Unnötige Versicherung

Im Gegensatz zu diesen Policen gelten Versicherungen wie eine Handy- oder Reisegepäckversicherung als weitestgehend unnötig. De facto werden derartige Schadensfälle zumeist durch andere Policen abgedeckt. Haben Reisende beispielsweise eine Hausratversicherung abgeschlossen, ist der Hausrat automatisch auch im Urlaub versichert. Auch der Abschluss einer Insassenunfallversicherung ist unnötig, weil dieses Risiko durch die Kfz-Versicherung mit abgedeckt wird. Zudem lässt sich über den Sinn einer Krankenhaustagegeldversicherung oder Sterbegeldversicherung streiten.

Wie hoch ist der etwaig auftretende Schaden?

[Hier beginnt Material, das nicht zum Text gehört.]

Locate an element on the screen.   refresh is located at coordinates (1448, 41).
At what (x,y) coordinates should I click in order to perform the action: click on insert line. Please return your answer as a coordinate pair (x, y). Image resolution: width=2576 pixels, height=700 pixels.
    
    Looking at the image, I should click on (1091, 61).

Grundsätzlich gilt, dass eine Versicherung nur dann als sinnvoll erscheint, wenn ein eventuell auftretender Schaden nicht aus der Portokasse ersetzt werden kann. Bewegen sich die Risiken, dass ein etwaiger Schaden auftreten kann, gegen Null, ist ebenfalls von einem Vertragsabschluss abzusehen. Ein gutes Beispiel für die Strittigkeit von Versicherung ist die Unfallversicherung. Nur zwei Prozent aller Beteiligten gehen aus einem Unfall als Vollinvalide hervor. Hauptursachen für eine 100%ige Invalidität seien Erkrankungen wie Schlaganfälle, die allerdings von einer Kostenerstattung der Unfallpolice ausgeschlossen sind. Ein Exempel wie dieses beweist, dass der Abschluss jeder Versicherung sehr gut durchdacht sein muss.